Aladji Ba parraine l’avocat aveugle Chen Guangcheng, emprisonné arbitrairement depuis 2006 en Chine, pays hôte des prochains Jeux Olympiques. L’athlète handisport non voyant revient sur son engagement et explique pourquoi il s’oppose au boycott de la compétition olympique.
Aladji Ba ne manque jamais une occasion de rappeler le calvaire de son « protégé », Chen Guangcheng. Samedi 31 mai, l’athlète handisport non voyant n’a pas dérogé à la règle. Lors d’une manifestation d’Amnesty International France contre les abus des droits de l’homme en Chine, hôte des prochains Jeux Olympiques, le sprinter d’origine sénégalaise est revenu sur l’histoire de Chen Guangcheng, qu’il parraine depuis mars. Cet avocat chinois aveugle a été condamné le 24 août 2006 à quatre ans et trois mois de prison, pour « dommage intentionnel à la propriété publique et perturbation de la circulation par des rassemblements populaires ». Une peine reconfirmée en janvier 2007 après un nouveau procès, lui aussi entaché d’irrégularités. Aladji Ba, qui avait posé avec un tee-shirt à l’effigie de Chen Guangcheng pour le quotidien sportif français L’Equipe, saura fin juin s’il participera aux JO handisport de Pékin. En attendant le verdict, l’athlète plusieurs fois médaillé souligne qu’il ne faut pas faire d’amalgame entre politique et compétition sportive.
Afrik.com : Qu’avez-vous pensé de l’hostilité qu’a suscité le passage de la flamme olympique à Paris, où des sportifs ont été pris à partie ?
Aladji Ba : Je n’ai pas ressenti directement cette hostilité. Mais, à un moment, on a jeté des œufs sur notre bus et je crois qu’une personne a essayé de s’en prendre aux sportifs. J’ai su qu’on avait jeté des canettes et des bouteilles d’eau sur des sportifs et que certains ont été sérieusement insultés sans raison. Je trouve ça vraiment honteux ! On peut être d’accord ou pas avec ce qui se passe en Chine et au Tibet, ou être d’accord ou pas avec le fait que la Chine accueille les Jeux, mais il ne faut pas s’attaquer à l’olympisme et ses valeurs. C’est piétiner l’olympisme et le sport en général. Si les gens veulent s’attaquer à quelqu’un, qu’ils s’attaquent au CIO (Comité international Olympique, ndlr), au gouvernement chinois, aux ambassades et aux consulats chinois. Les sportifs n’ont pas de raison de prendre une position politique sur le sujet.

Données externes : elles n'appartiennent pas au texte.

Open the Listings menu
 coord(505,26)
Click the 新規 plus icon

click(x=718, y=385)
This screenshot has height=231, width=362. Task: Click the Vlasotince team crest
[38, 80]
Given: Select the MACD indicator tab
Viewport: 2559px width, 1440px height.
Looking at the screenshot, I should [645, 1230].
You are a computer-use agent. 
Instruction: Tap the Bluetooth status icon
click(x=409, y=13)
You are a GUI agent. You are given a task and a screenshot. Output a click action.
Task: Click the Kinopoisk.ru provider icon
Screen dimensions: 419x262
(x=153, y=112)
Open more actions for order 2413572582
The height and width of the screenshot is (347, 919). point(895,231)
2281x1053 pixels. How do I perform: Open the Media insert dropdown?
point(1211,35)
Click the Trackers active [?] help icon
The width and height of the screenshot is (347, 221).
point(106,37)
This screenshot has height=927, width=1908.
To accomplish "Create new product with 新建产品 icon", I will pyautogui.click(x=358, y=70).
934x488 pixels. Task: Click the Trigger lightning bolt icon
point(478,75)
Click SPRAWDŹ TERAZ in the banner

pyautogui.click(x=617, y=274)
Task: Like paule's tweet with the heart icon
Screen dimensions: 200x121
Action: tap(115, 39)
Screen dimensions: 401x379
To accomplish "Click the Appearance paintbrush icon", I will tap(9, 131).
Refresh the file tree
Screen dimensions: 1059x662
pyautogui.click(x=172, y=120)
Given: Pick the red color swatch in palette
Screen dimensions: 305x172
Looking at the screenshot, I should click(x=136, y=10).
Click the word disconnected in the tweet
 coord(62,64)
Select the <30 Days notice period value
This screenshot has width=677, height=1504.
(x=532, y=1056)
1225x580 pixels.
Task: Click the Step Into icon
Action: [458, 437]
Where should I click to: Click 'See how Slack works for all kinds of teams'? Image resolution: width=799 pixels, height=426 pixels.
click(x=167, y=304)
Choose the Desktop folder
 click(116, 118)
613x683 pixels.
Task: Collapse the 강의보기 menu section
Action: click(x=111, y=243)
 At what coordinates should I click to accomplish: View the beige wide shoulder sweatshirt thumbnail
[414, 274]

Afrik.com : Mais vous prenez justement une position en défendant la cause de Chen Guangcheng et en vous associant à Amnesty International France, très active pour dénoncer les abus des droits de l’homme en Chine…
Aladji Ba : Je ne suis pas revendicatif. J’ai assisté à la manifestation de samedi de façon symbolique pour défendre une personne dont je suis le parrain et faire un discours où je dénonçais le non respect des droits de l’homme et les détentions arbitraires en Chine. Mon but était de montrer que je suis sensible à ce qui se passe en Chine et que je suis prêt à prendre de mon temps pour dire que j’ai une opinion sur le sujet. Mais je n’ai que des demandes à faire, pas de solutions à apporter parce que je ne connais pas assez l’histoire et le contexte du pays.
Afrik.com : Avez-vous le sentiment qu’il est paradoxal de défendre ainsi Chen Guangcheng et d’être prêt à participer aux JO si vous étiez sélectionné ?
Aladji Ba : Si on va par là, beaucoup de choses sont paradoxales. La Chine n’est pas le seul pays où il y a une répression de la population. J’ajouterais même que ce qui serait paradoxal de ma part serait que je me rende en Chine en dehors du cadre sportif et qu’une fois sur place je ne dise rien sur les abus des droits humains. Mais là, si je me rends en Chine pour les JO, ce sera en tant que sportif défendant les valeurs de l’olympisme. Des valeurs qui prônent la réunion de tous, la fête… Et si on pouvait enterrer la hache de guerre pour toujours à l’occasion de ces JO, ce serait très bien !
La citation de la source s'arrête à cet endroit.